Did you know that there's a specific name for a statue of the Horned God?

Neither did I, until I read Dorothy Edward's 1981 children's novel, The Witches and the Grinnygog.

Back during the Troubles, goes the story (the Witch Troubles, not the Irish ones), the three appointed Keepers of the most sacred image of the Master just barely manage to escape (on brooms) with their lives and the Lord. They hide Him away in a safe place, and go into a deep, deep sleep until such a time as they shall be needed again.

That time is our day. Where's the best place to hide a Grinnygog? Well, of course, precisely where no one would ever think to look for Him: among the carvings of the local church.

But now the historic church is being dismantled stone by stone, preparatory to being moved to a new location, and the Lord is once more in danger. (Or is He?) His guardians awake, and their magic along with them.

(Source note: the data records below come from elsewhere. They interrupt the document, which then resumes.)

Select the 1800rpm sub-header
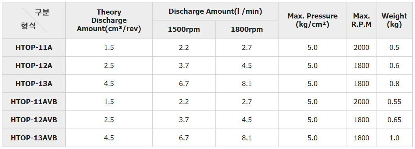This screenshot has height=149, width=415. [x=247, y=29]
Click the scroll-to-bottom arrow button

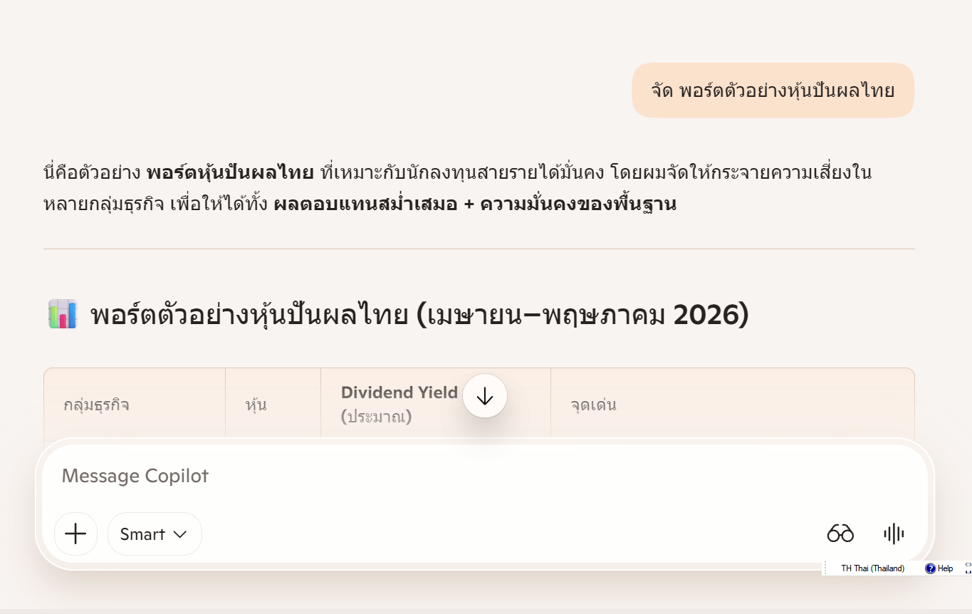click(485, 396)
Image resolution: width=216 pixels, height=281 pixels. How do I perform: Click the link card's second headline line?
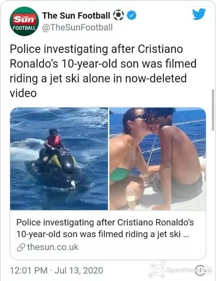click(x=103, y=234)
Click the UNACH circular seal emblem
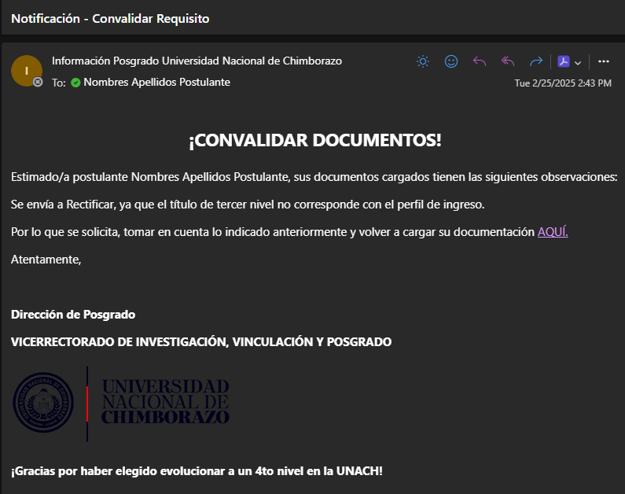The height and width of the screenshot is (494, 625). click(43, 402)
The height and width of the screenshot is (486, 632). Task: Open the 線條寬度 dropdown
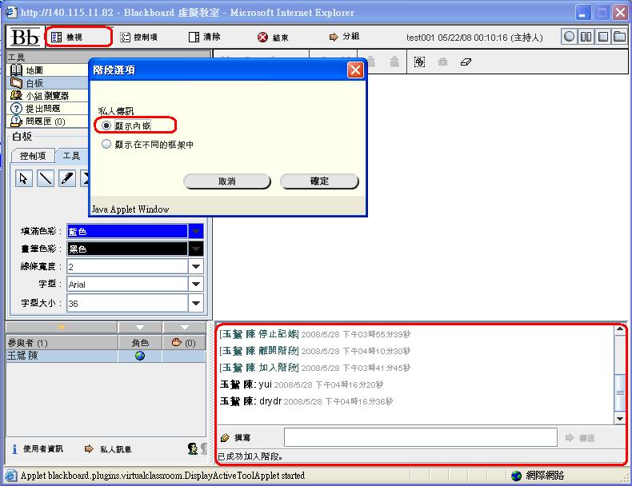tap(196, 266)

The Witches and the Grinnygog is a charming little novel, filled with resonant insights and memorable characters. My personal favorite is, of course, Twebele Alabaster MA, of Ibadan University, academic and man-in-black, who suddenly appears in England to oversee the Return of the Grinnygog. “In English witchcraft,” he says, “they used to set great store by the Black Man! Would you believe it—some of our witches found the presence of the White Man imperative for their more impressive ceremonies? In the remote past it was probably a matter of paint. I suppose nowadays, though, with speedy air-travel it could be arranged to suit all parties, eh?”

 

The Grinnygog as Edwards describes Him (and as He appears in the 1983 television miniseries adaptation The Witches and the Grinnygog) seems to be based on the image of the Lincoln Imp, but with antlers. The term, apparently Edwards' own coinage, would seem to be a portmanteau of “green god” and “grinning god” (both of which certainly fit the bill), with distant echoes of Gog/Magog. It's a wonderful word: mysterious, witchy, but nonetheless vaguely familiar.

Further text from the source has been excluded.